Ice Control for cold Environments
The program aims to address extreme cold weather challenges for the DoD by developing biologically inspired solutions to control ice formation, growth, and adhesion. The Soil Microbiology laboratory at CRREL characterized bacterial isolates from cold regions to evaluate potential for bioproduction and ice control.
Funded by the Defense Advanced Research Projects Agency
Thermal High-voltage Ocean-penetrator Research platform

The goal of this project was to develop an instrument capable of penetrating ice and autonomously detecting life in ocean environments on ocean worlds. The project was originally planned to take place on the Matanuska glacier (Alaska, USA). Due to COVID-19 delays, fieldwork took place at Mt. St. Helens (Washington, USA) where the team investigated the biogeochemical and microbiological effects of glacial and hot spring water mixing while testing life detection tools.
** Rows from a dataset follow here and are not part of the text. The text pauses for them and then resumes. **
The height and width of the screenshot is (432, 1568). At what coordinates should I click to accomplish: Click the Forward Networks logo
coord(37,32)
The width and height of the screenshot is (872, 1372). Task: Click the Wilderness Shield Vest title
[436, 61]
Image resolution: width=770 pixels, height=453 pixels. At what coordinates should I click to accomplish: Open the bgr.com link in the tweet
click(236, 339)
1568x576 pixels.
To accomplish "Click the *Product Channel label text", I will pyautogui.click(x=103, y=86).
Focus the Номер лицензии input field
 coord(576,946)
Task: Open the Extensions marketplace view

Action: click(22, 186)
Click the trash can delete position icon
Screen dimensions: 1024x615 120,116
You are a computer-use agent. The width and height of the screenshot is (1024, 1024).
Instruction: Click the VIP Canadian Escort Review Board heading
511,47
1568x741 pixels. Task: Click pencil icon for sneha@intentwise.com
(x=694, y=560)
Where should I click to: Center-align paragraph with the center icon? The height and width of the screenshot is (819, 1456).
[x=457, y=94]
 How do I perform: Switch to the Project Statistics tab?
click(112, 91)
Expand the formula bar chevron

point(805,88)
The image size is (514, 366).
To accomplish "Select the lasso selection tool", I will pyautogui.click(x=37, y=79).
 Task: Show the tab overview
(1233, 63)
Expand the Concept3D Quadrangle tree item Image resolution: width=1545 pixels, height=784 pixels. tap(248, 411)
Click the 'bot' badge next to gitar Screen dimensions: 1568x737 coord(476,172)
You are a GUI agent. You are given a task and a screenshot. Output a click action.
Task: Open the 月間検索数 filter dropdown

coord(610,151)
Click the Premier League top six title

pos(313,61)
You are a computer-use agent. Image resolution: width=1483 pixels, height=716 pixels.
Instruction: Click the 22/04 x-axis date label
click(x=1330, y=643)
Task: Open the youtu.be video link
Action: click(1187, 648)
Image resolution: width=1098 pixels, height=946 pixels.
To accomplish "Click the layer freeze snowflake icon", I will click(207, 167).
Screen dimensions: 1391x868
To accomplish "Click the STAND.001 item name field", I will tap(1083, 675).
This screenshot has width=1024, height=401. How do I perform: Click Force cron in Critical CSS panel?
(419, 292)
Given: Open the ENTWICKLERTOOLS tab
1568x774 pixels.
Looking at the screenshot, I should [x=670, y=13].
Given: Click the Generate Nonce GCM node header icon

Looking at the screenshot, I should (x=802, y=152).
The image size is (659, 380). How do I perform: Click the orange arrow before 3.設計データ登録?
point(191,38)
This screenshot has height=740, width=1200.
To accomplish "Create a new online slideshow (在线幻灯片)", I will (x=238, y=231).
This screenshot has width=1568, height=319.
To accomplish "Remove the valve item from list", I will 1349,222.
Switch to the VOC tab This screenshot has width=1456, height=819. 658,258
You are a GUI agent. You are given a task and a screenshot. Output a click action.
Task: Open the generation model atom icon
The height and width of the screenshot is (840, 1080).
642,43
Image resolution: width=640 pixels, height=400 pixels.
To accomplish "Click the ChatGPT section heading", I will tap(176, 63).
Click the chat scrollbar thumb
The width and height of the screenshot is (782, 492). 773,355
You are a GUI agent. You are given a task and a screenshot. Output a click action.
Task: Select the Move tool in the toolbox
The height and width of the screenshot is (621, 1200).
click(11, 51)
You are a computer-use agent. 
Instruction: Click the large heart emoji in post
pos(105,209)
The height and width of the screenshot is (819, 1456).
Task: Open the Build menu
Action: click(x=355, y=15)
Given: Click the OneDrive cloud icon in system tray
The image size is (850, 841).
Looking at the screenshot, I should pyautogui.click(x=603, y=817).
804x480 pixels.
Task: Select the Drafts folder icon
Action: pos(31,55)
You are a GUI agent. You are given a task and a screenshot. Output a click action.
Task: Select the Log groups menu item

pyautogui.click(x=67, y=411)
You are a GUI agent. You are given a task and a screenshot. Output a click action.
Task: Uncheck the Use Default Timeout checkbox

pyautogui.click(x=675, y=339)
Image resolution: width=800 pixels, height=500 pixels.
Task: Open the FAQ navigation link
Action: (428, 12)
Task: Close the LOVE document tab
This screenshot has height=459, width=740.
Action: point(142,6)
Funded by NASA’s Planetary Science and Technology from Analog Research (PSTAR) program
Significance of Ice-loss to Landscapes in the Arctic

In a warming Arctic, new landscapes are exposed and extant ecosystems become hydrological disconnected from ice sheet meltwater. Over two melt seasons, we characterized the ecosystems associated with supraglacial, subglacial, periglacial, and deglaciated watersheds in Western Greenland. Improving understanding of how climatic and environmental change affects weathering reactions, stream solute composition, and biological communities in the Arctic is a primary goal of the SILA project.